La décision de Shakhurin de ralentir les recherches aura des répercussions importantes vingt ans plus tard lors de la course à la conquête de la Lune. Mais à l’époque, les soviétiques semblaient plus intéressés par le modèle du Fi-103 découvert en Allemagne (le V-1) que par l’A-4, peut-être à cause de sa ressemblance avec un avion. Toujours est-il qu’un troisième groupe de travail, en plus du NII-1 et de l'OKB-SD de Glushko a été désigné pour reproduire le Fi-103 allemand, il s’agissait de l’OKB-51, créé initialement par le constructeur d’avions Nikolaï Polikarpov. Le travail a été confié à un brillant mathématicien de trente ans Vladimir Nikolayevich Chelomey.

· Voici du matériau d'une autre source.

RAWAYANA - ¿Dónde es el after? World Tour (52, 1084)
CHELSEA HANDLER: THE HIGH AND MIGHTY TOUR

Même si les trois groupes dépendaient du Commissariat du peuple à l'industrie aéronautique, le NII-1, l’OKB-SD et l’OKB-51 travaillaient assez indépendamment les uns des autres.

Vladimir N. Chelomey est né le 30 juin 1914, dans la petite ville ukrainienne de Sedlets. Chelomey a été diplômé de l'Institut de l'aviation de Kiev en 1937, l’institut où Korolev avait étudié au milieu des années 1920. C'était un étudiant exceptionnellement doué. En tant qu'étudiant de premier cycle, Chelomey avait publié son premier manuel sur l'analyse vectorielle, et en 1938, à 24 ans, il avait déjà publié quatorze articles sur les mathématiques dans le journal officiel de l'Institut de l'aviation de Kiev. En 1939, il avait soutenu sa thèse de maîtrise à l'Institut de mathématiques de Kiev. En 1941,

Chelomey avait travaillé au TsIAM à Moscou , où il avait créé le premier moteur à réaction à air pulsé soviétique en 1942, totalement indépendamment des développements similaires réalisés en Allemagne nazie. Le 9 octobre 1944, à la suite d'une décision du Comité de défense de l'État de l'URSS et du commissaire du peuple à l'industrie aéronautique Alexey Shakhurin , Chelomey avait été nommé directeur et concepteur en chef de l'usine n°51, son ancien directeur Nikolay Polikarpov étant décédé peu de temps auparavant. Chelomey devait concevoir, construire et tester le premier missile de croisière soviétique le plus tôt possible. Dès décembre 1944, le missile, nommé 10Kh, a été testé à partir des avions Petliakov Pe-8 et Tupolev Tu-2.